_Compito 1_.
Riproduci alla lettera la parte del testo sulla credibilità politica che si apre con le parole contenenti "Che sia persa, guadagnata" e si chiude con "chiave di lettura.".
_Compito 2_.
Elenca tutti gli esempi di discussioni odierne che il testo sulla credibilità politica indica come interpretabili attraverso questa chiave di lettura.

_Testo da leggere_.
Che sia persa, guadagnata o ritrovata la credibilità politica è spesso al centro del dibattito pubblico su candidati, programmi e partiti. Capire cosa si intenda per credibilità politica è dunque necessario per potere comprendere a fondo molte discussioni che imperversano oggi: chi è un politico credibile, che ruolo hanno i media nel costruire la reputazione dei candidati e come la pandemia mette in discussione i nostri punti di riferimento sono alcuni esempi che possono essere interpretati attraverso questa chiave di lettura.

 

 

Innanzitutto, «la credibilità politica non è da intendere come una qualità personale, ma come una relazione» spiega Guido Gili, docente di Sociologia della comunicazione dei media all’Università del Molise e co-autore con Massimiliano Panarari de La credibilità politica: Radici, forme e prospettive di un concetto inattuale (Marsilio, 2020). Questo comporta che la credibilità politica abbia un carattere dinamico, che cambi nel tempo, che possa essere trasferita tra individui e tra contesti e che potenzialmente un candidato possa apparire del tutto credibile per la propria base elettorale e non per i detrattori.

_Righe fornite_.
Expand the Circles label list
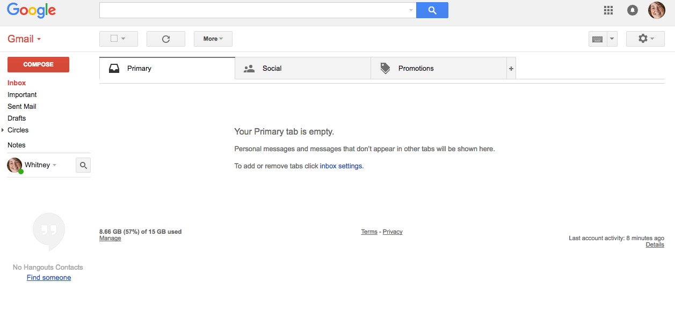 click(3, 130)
---
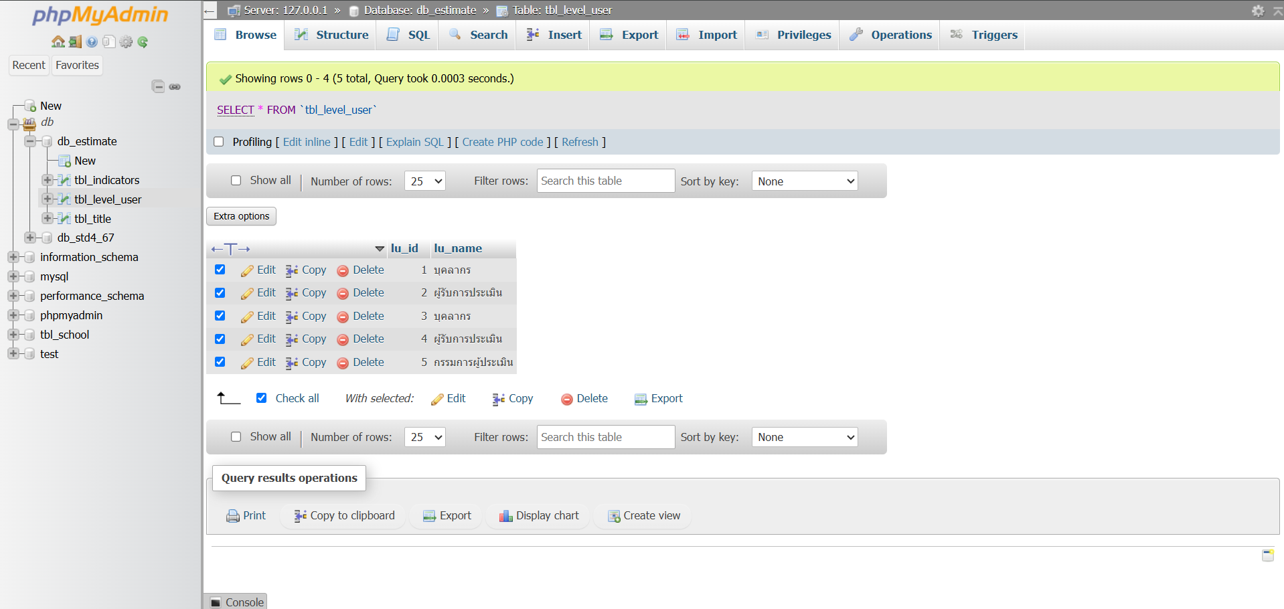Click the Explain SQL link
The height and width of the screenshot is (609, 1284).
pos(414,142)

_Risposta 1_.
Che sia persa, guadagnata o ritrovata la credibilità politica è spesso al centro del dibattito pubblico su candidati, programmi e partiti. Capire cosa si intenda per credibilità politica è dunque necessario per potere comprendere a fondo molte discussioni che imperversano oggi: chi è un politico credibile, che ruolo hanno i media nel costruire la reputazione dei candidati e come la pandemia mette in discussione i nostri punti di riferimento sono alcuni esempi che possono essere interpretati attraverso questa chiave di lettura.

_Risposta 2_.
- Chi è un politico credibile
- Che ruolo hanno i media nel costruire la reputazione dei candidati
- Come la pandemia mette in discussione i nostri punti di riferimento